Court Of Appeal Reverses For Failure To Instruct On Lesser Offense
February 27th, 2015


The two subdivisions of Vehicle Code section 23110 state:


“(a) Any person who throws any substance at a vehicle or any occupant thereof on a highway is guilty of a misdemeanor.
“(b) Any person who with intent to do great bodily injury maliciously and willfully throws or projects any rock, brick, bottle, metal or other missile, or projects any other substance capable of doing serious bodily harm at such vehicle or occupant thereof is guilty of a felony and upon conviction shall be punished by imprisonment in the state prison.” (Italics added.)


People v. Mullendore (2014) 230 Cal.

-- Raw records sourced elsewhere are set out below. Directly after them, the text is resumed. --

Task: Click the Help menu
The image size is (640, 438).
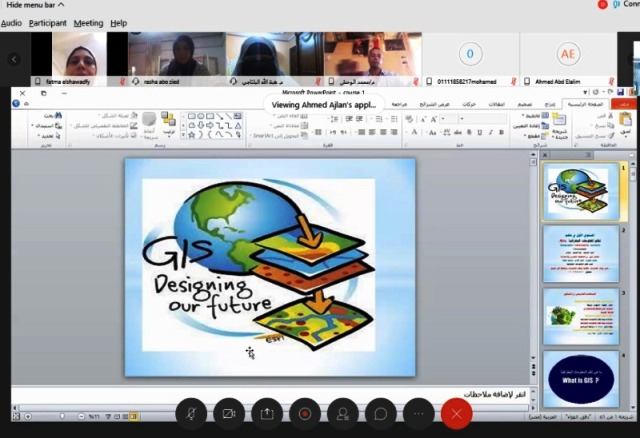Action: (118, 23)
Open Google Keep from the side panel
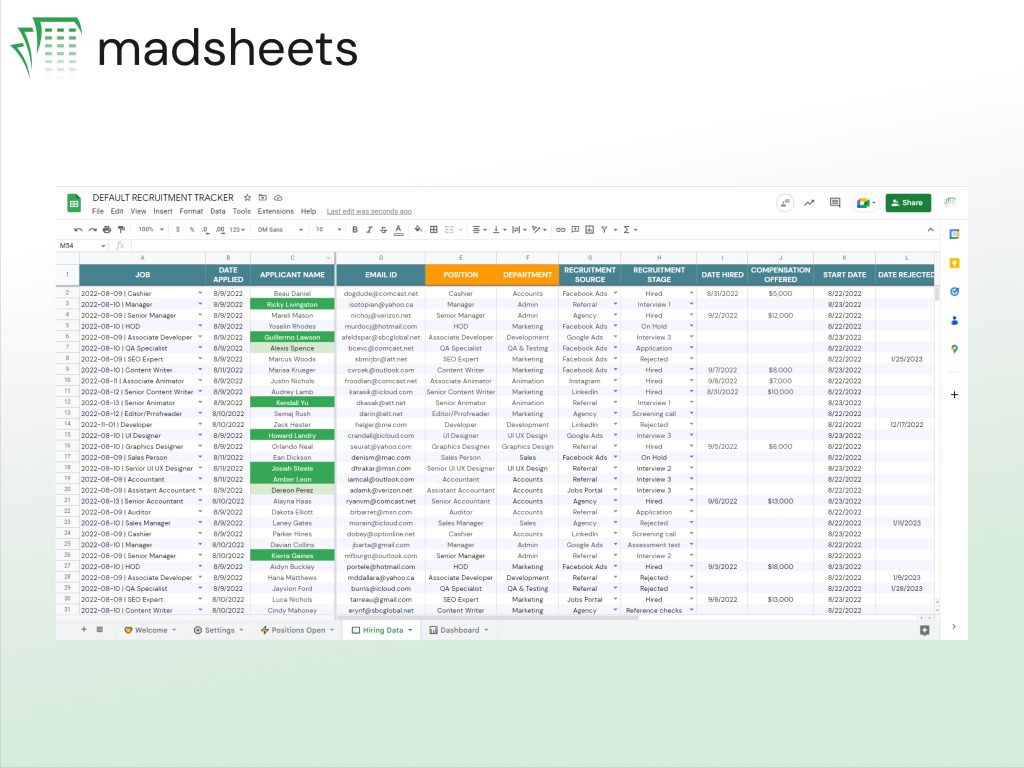 pos(954,263)
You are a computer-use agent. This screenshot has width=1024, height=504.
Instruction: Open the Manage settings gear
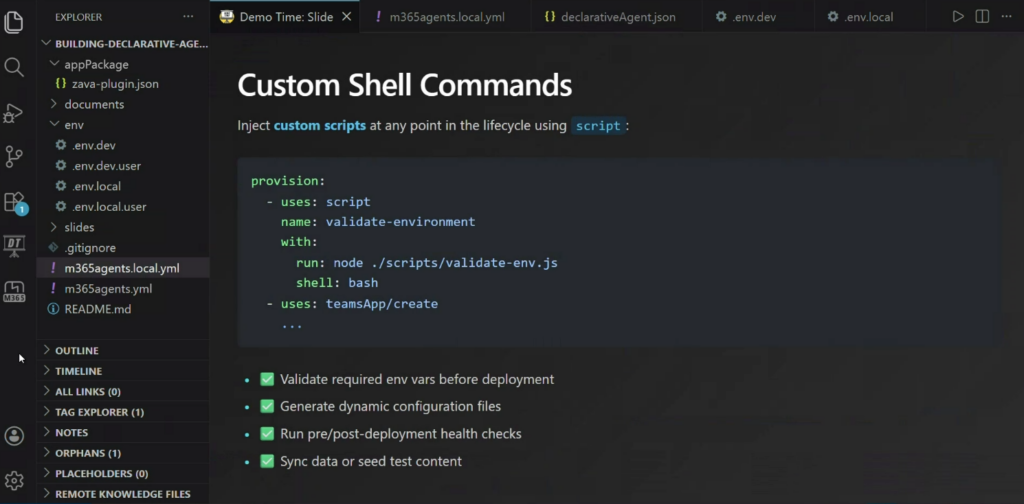[x=14, y=481]
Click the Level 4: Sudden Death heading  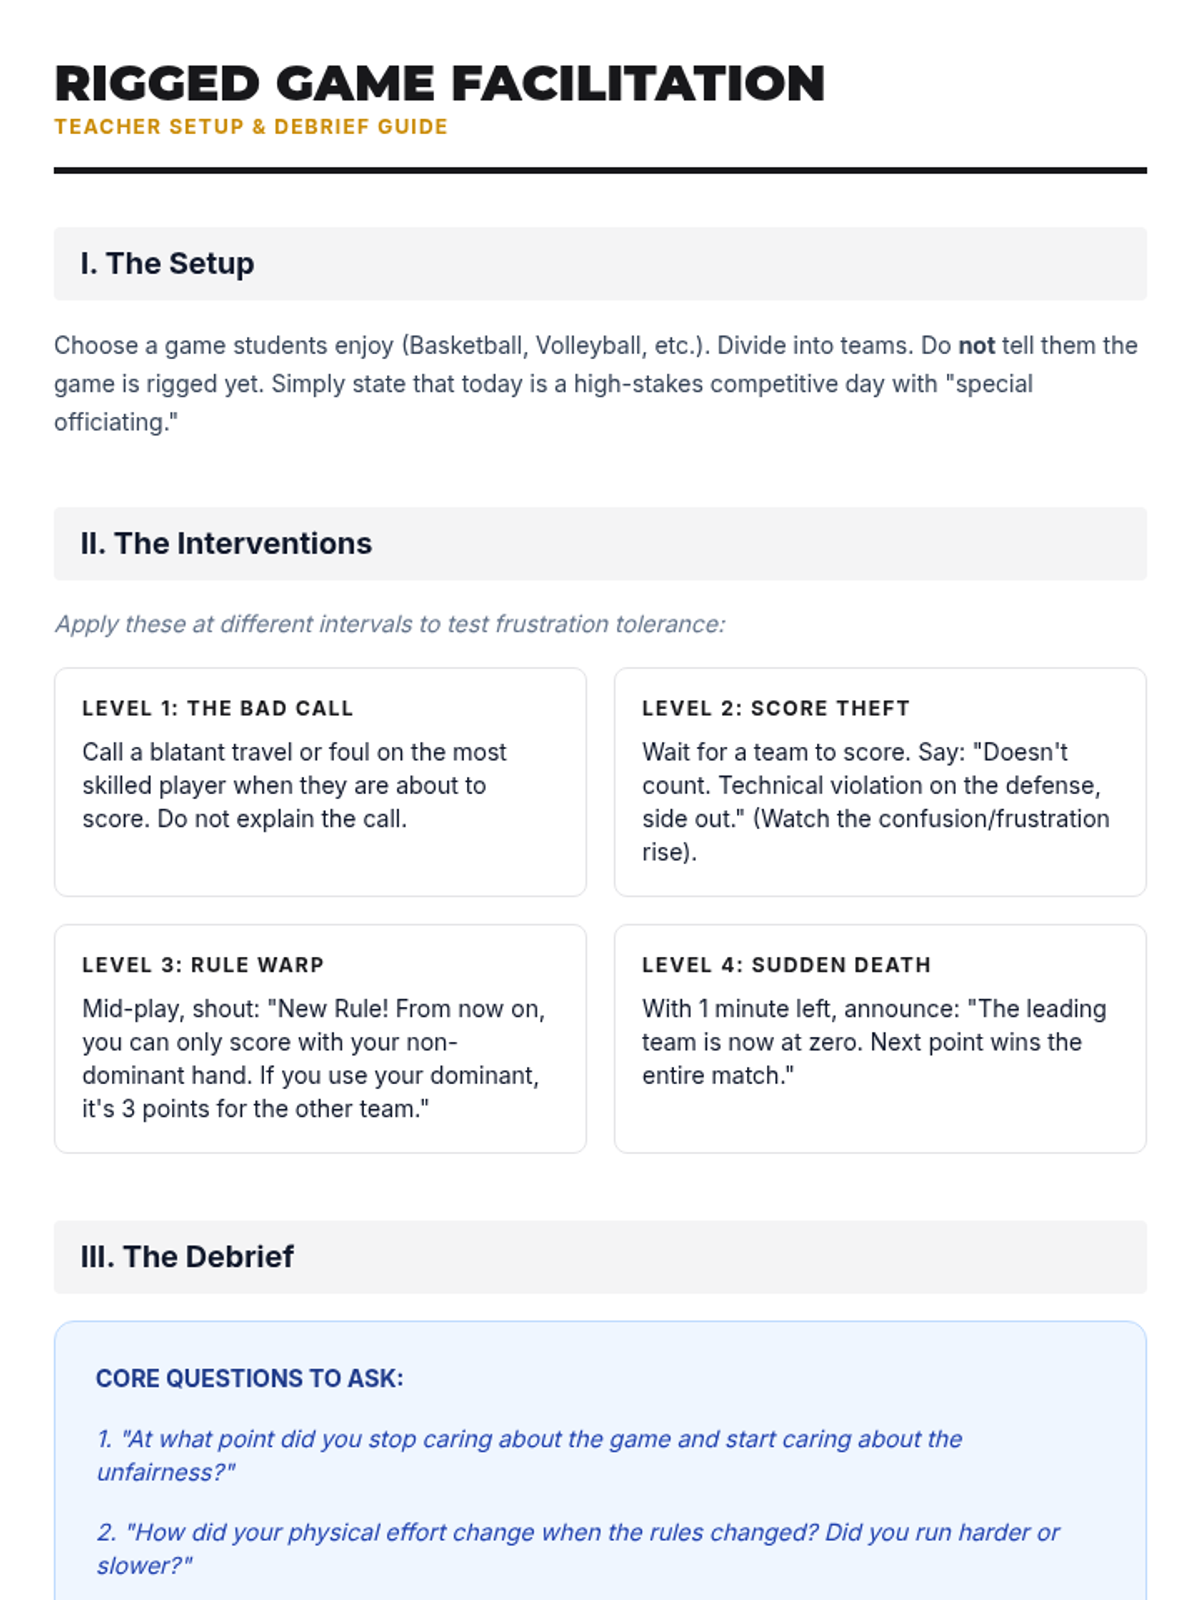(786, 965)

App. 4th 848, 856-857 concluded that VC 23110(a) as a lesser included of VC 23110(b) because a violation of subdivision (b) necessarily constitutes a violation of subdivision (a).

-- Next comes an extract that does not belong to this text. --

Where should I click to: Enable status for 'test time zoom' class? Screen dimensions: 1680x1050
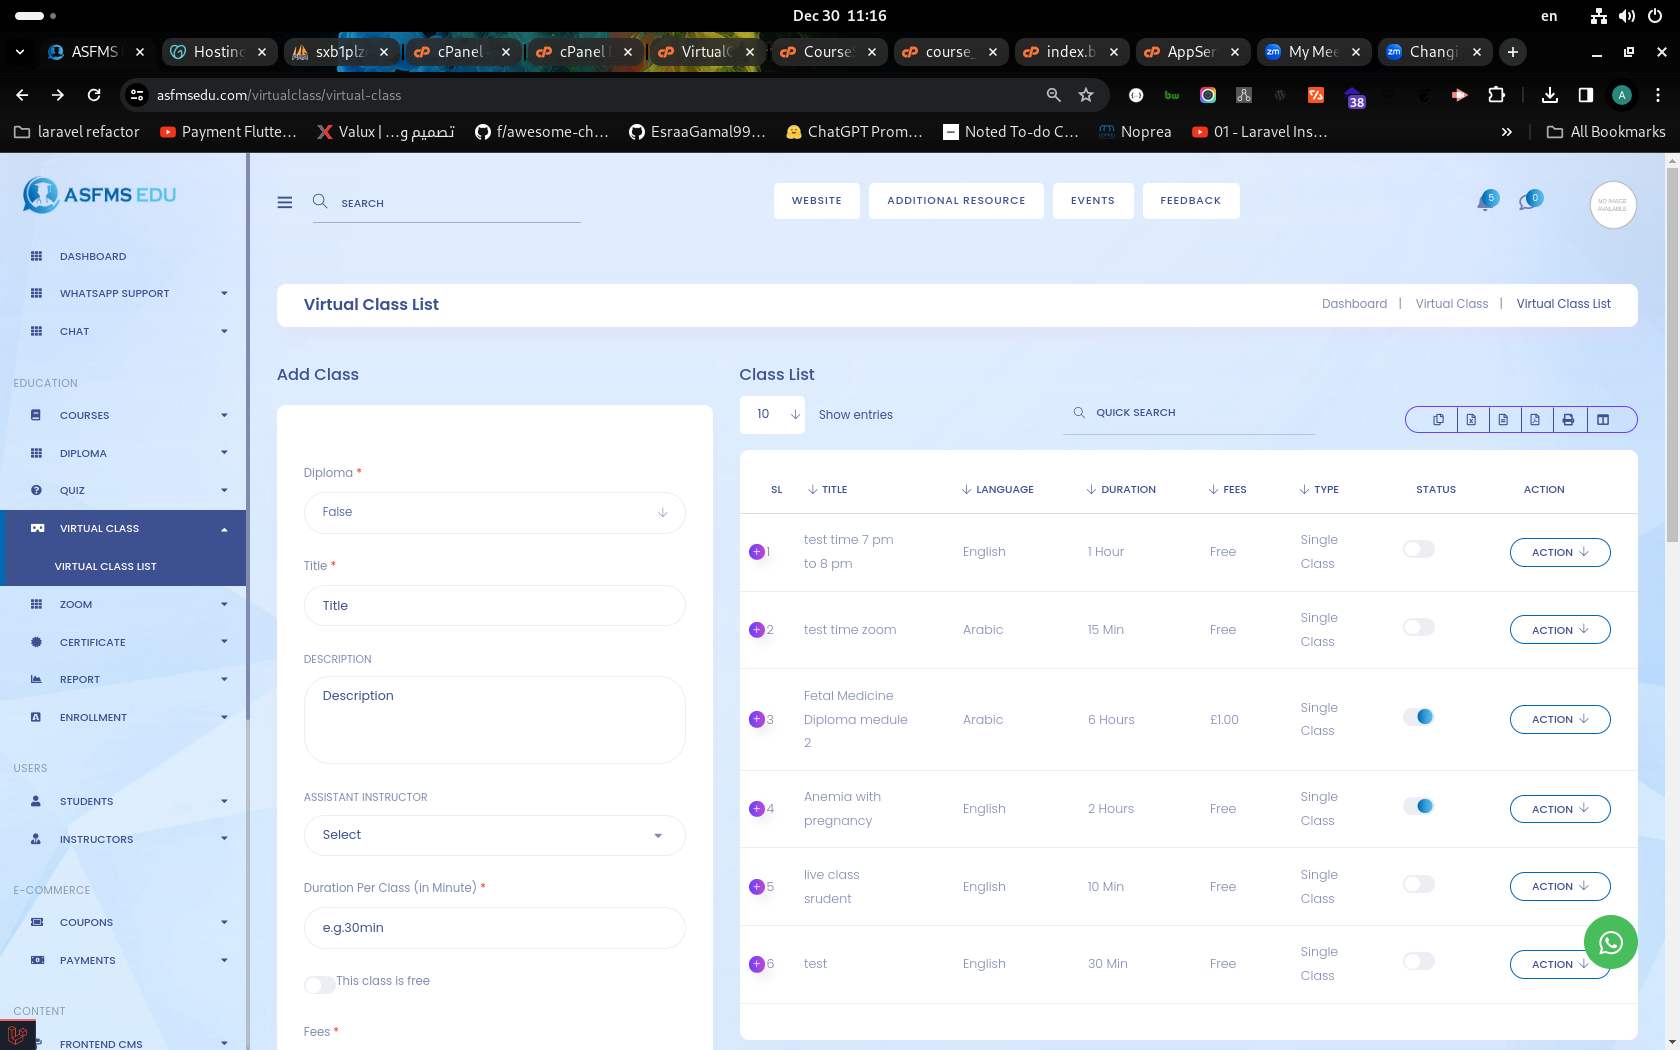(1418, 627)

Moving on to harmless error analysis focused on the need to avoid forcing the jury into an “unwarranted all-or-nothing choice” which creates the risk the jury will convict on the charged offense even though one of the elements remains in doubt because “the defendant is plainly guilty of some offense … .” (Ibid; internal citation and punctuation omitted.)


For example, if the jury in Mullendore found that the defendant acted intentionally and not accidentally, it would have concluded that he committed the vehicle-related conduct prohibited by the statute and “may have been inclined to return a guilty verdict for this count even if one or more of them had doubts whether he had the specific intent to inflict great bodily injury… . Had the jury been given the option of convicting defendant of the [lesser] vehicle-related offense … it may well have selected this lesser offense.” (Ibid.) Hence, the error was not harmless.